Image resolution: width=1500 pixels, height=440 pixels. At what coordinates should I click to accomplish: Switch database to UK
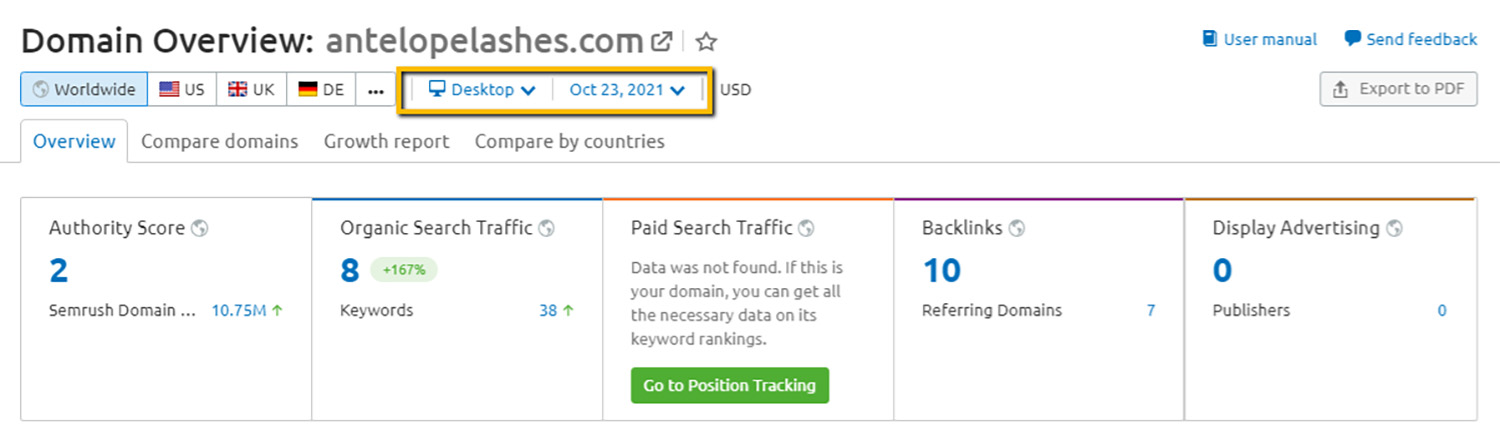(251, 89)
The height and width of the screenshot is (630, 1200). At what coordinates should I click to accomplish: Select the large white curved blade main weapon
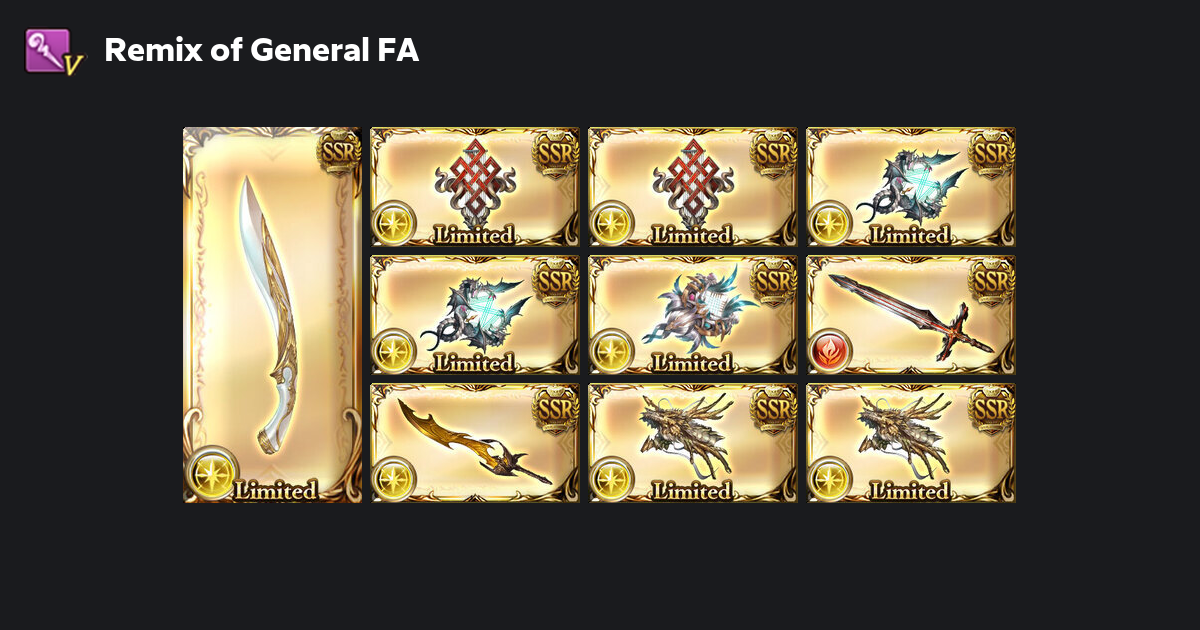point(272,315)
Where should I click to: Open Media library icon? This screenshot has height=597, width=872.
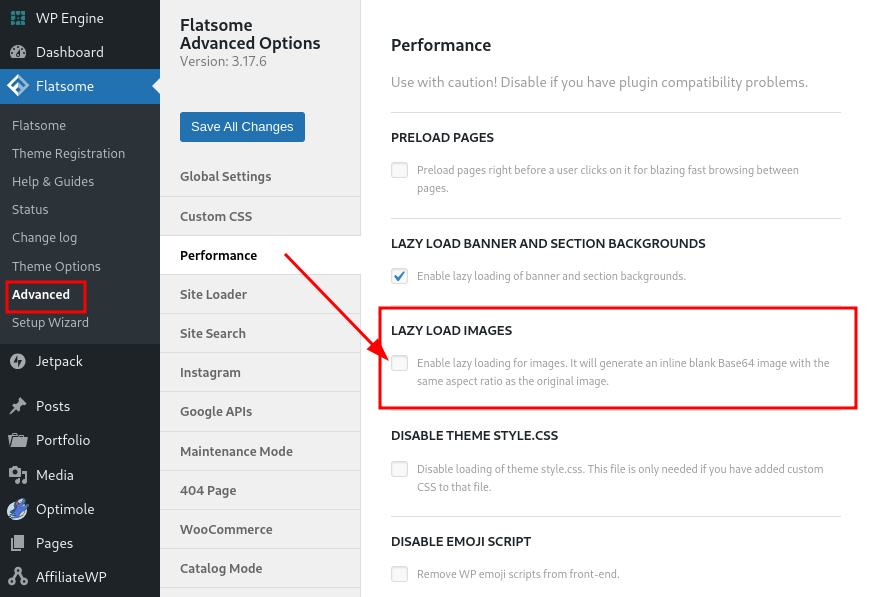(18, 475)
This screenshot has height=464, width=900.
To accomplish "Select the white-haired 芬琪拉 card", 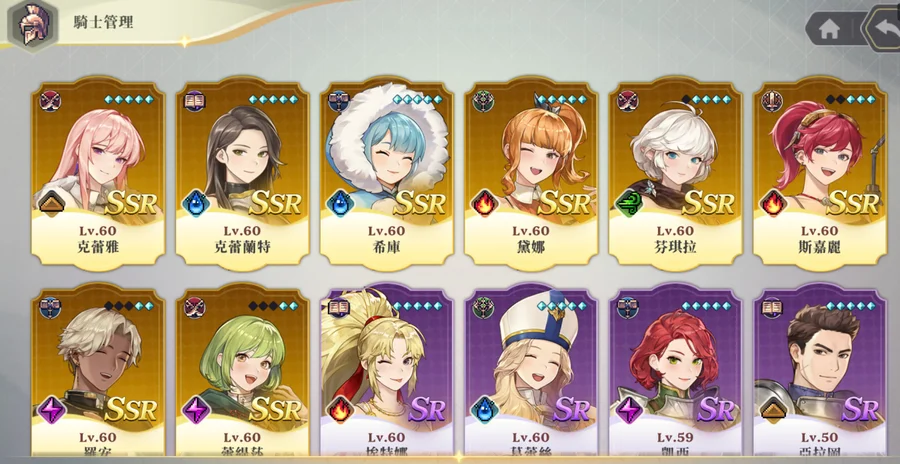I will pyautogui.click(x=676, y=172).
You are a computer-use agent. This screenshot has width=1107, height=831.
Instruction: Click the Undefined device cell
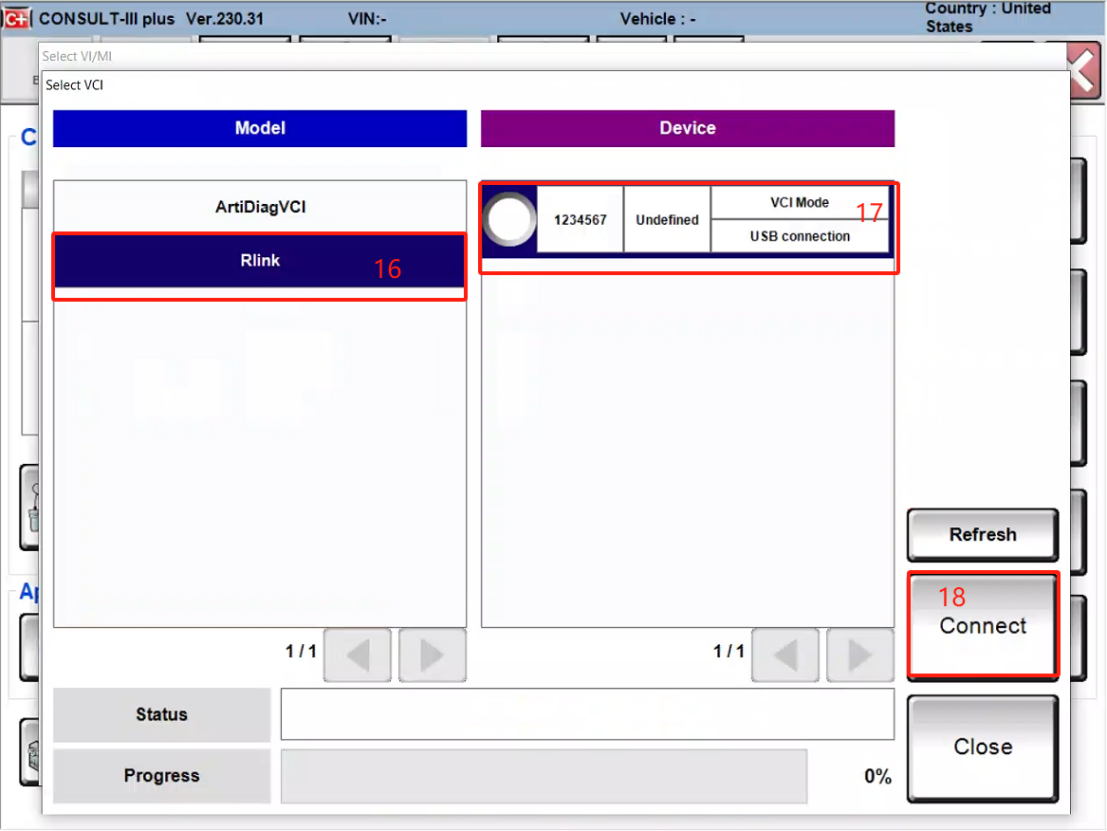click(x=667, y=220)
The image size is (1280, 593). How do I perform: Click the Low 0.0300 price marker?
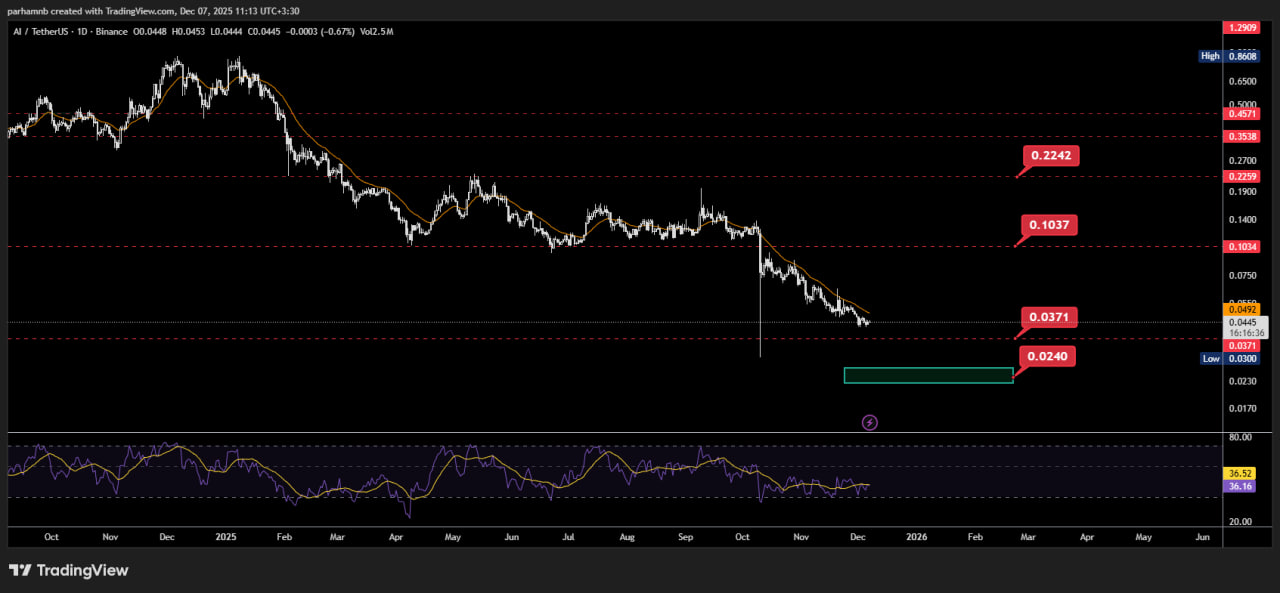tap(1229, 358)
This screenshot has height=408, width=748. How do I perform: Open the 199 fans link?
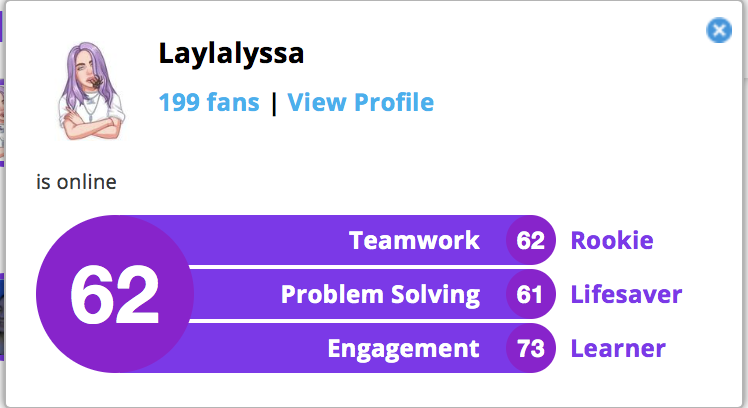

────

**ABOUT THIS TASK:**
Lines from the one holding "Instruction: Click the Undefined device cell" down to the last line of the entries above must be retyped exactly, inclusive of both, with no pictures and nothing else.

**COMPLETED TASK:**
Instruction: Click the Undefined device cell
click(x=667, y=220)
The image size is (1280, 593). How do I perform: Click the Low 0.0300 price marker?
tap(1229, 358)
This screenshot has height=408, width=748. How do I perform: Open the 199 fans link?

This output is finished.